Given text:
CHIPS

Director: Dax Shepard
Starring: Dax Shepard, Michael Peña, Rosa Salazar, Vincent D’Onofrio, Kristen Bell, Adam Brody, Jessica McNamee
Distributor: Roadshow Films
Runtime: 101 mins. Reviewed in Apr 2017
| JustWatch |
Rating notes: Strong violence and coarse language.

I desperately wanted to like ‘CHiPs’, I really did. I’ve never come across the 40-year-old show of the same name upon which it was based, but an unfamiliarity with the source material has never been a problem for me in the past. For ’21 Jump Street’ and its sequel (the success of which ‘CHiPs’ was almost certainly hoping to replicate), unfamiliarity may have been of benefit to its audience, as the ludicrous premise transferred from the original show was the butt of many jokes. I guess that I wanted to enjoy the film because writer, director and star, Dax Shepard, comes across as such a charming, likable guy. In interviews and other movies, he’s great. His home life with wife, actress Kristen Bell (who plays his not so nice wife in the film), is picture perfect. As a writer and director though, he’s spotty with tone and ultimately light on the humour. Begrudgingly negative reviews are often the hardest to write, but I’ll give it my best.

The film pairs two newbies in the California Highway Patrol together. The ‘rookiest’ (to coin a term) is Jon Baker (Dax Shepard), a former X-Games motorcycle phenom whose scarred body is held together by countless surgeries (including the insertion of a titanium humerus) and a thorough regiment of analgesics. Baker joined the CHP hoping to revive his failing marriage to Karen (Kristen Bell), who has evidently (to everyone but Jon) moved on. His partner is Francis Llewelyn Poncherello (Michael Peña), an undercover FBI agent searching for dirty cops inside the CHP. Ponch is in some strife with the Bureau, after shooting a perp through his partner Clay (Adam Brody), and not for the first time.

The dirty cops that Ponch is hunting have been pulling heists on armoured trucks around LA, and their most recent job resulted in the death of a CHP helicopter pilot (a brutal scene that will for me endure as the film’s legacy). ‘CHiPs’ focuses somewhat on the procedural aspect of Ponch’s investigation, but the identity of the criminals is made clear to the audience very early. As villains go, they’re uninspired. Their leader, Ray Kurtz (Vincent D’Onofrio), never has a stable or especially clear motivation for his felonious plan (I can confidently say though, that it always has something to do with his heroin-addicted son), plus there is an odd attempt to humanise him midway through the piece (I can confirm again that this has something to do with his son).

At first, Baker and Ponch clash, as the former is trying to make a good first impression on the force and issue handfuls of infringement notices, while the latter is more concerned with his (secret) ongoing investigation in Kurtz’s crew. They bicker constantly, and the chemistry between Shepard and Peña is terrific fun and easily the film’s highlight. Moving away from the jock-brain dynamic of the Jenko-Schmidt pairing of ‘Jump Street’, theirs is far more adult, with plenty of their jokes stemming from Ponch’s uncomfortableness around physical contact in their all-male locker room and his undiagnosed nymphomania, involving a weakness for women in yoga pants. Since his very funny role in ‘Ant-Man’, Peña’s gift for comedy has been brought to audiences’ attention, and he delivers on that promise again. Shepard’s Baker is a more inconsistent character (staggering from joint pain brought on by rain one moment – ‘I could never live in Seattle’ – and an action hero the next), but he is undoubtedly likable.

Your tasks:
**1.** In the CHiPs review, rewrite the stretch from "Director: Dax Shepard" through "and coarse language.", replacing "Roadshow Films" with "Warner Bros. Pictures".
**2.** According to the CHiPs review, which actor plays Ray Kurtz, the leader of the dirty cops?
**3.** Continue the CHiPs review from the point where it ends.

Listed records:
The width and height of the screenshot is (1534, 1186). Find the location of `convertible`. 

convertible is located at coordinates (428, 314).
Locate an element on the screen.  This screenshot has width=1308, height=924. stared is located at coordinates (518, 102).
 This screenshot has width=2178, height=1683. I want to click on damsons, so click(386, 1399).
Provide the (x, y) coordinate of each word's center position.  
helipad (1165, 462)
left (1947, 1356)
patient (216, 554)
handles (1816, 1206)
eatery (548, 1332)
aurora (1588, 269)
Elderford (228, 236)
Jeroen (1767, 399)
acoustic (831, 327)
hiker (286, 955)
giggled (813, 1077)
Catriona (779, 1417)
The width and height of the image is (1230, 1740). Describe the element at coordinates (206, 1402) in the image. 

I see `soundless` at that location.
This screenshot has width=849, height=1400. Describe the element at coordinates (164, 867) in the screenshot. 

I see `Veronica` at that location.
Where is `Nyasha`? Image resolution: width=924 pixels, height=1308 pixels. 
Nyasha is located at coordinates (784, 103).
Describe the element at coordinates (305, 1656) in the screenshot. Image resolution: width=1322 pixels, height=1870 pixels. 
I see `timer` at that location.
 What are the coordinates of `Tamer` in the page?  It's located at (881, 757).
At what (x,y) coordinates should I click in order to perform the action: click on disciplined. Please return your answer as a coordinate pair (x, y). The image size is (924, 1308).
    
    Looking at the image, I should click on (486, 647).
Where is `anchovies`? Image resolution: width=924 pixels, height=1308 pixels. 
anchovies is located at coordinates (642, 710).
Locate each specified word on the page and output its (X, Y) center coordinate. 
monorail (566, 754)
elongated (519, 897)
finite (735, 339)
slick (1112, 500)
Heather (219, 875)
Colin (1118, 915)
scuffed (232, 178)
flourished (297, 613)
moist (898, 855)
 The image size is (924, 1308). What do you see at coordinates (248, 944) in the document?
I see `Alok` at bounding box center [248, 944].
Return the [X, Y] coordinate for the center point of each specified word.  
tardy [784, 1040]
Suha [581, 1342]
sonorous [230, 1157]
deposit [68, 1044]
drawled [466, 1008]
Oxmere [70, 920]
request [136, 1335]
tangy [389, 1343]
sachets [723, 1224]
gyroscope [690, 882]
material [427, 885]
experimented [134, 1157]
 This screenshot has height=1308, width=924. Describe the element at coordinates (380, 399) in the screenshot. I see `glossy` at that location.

Set of answers:
**1.**
Director: Dax Shepard
Starring: Dax Shepard, Michael Peña, Rosa Salazar, Vincent D’Onofrio, Kristen Bell, Adam Brody, Jessica McNamee
Distributor: Warner Bros. Pictures
Runtime: 101 mins. Reviewed in Apr 2017
| JustWatch |
Rating notes: Strong violence and coarse language.

**2.** Vincent D’Onofrio

**3.**
Elsewhere though, the laughs are sparse. None of the other performers make much of an impact, and Shepard grounds many of the one-liners in sequences featuring graphic violence (severed heads and fingers make cameos), which sours their enjoyment. Ultraviolence and laughs can work together (see ‘Kingsman’ or ‘The Cabin in the Woods’), but here they never flow into one another. The violence is presented as realistic violence, then a joke may follow. There’s no complementary relationship, where one lifts the other or undercuts the other; they just happen side by side. There are moments that you want to laugh, but there’s a character lying on the ground after being shot in the same frame. It doesn’t gel.

Besides the charming chemistry of the leading duo, there is another light in the darkness. Shepard, a self-professed bike nut, mounts most of the vehicular action for real (Shepard also performs much of his own stunt work). There’s a certain thrill to be had from seeing enormous fireballs erupting over LA overpasses, and the bike-mounted shots have a very tangible and thrilling sense of speed. When the cameras are backwards facing, highlighting the rider, the way the bikes move and swerve tells you that this is no VFX deception. These actors, particularly Shepard, were on these bikes, unsupported and zipping between cars down the freeway. Unfortunately, there is a certain disconnect to the action scenes, as though each stunt or beat take place in a different place. It’s enough to make you think ‘cool!’, but not enough to grip you for the sequences’ duration.

Shepard’s passion for and commitment to the material is undeniable – he just can’t convert that passion into results. It comes down to tone, and here it’s woefully uneven. I don’t deny his ability (anyone who pitches Michael Peña in a comedy ensemble can’t be talentless), but I think that he just bit off more than he could chew. The triple threat writer-director-star should chip a few of those titles away, and dedicate his focus to one.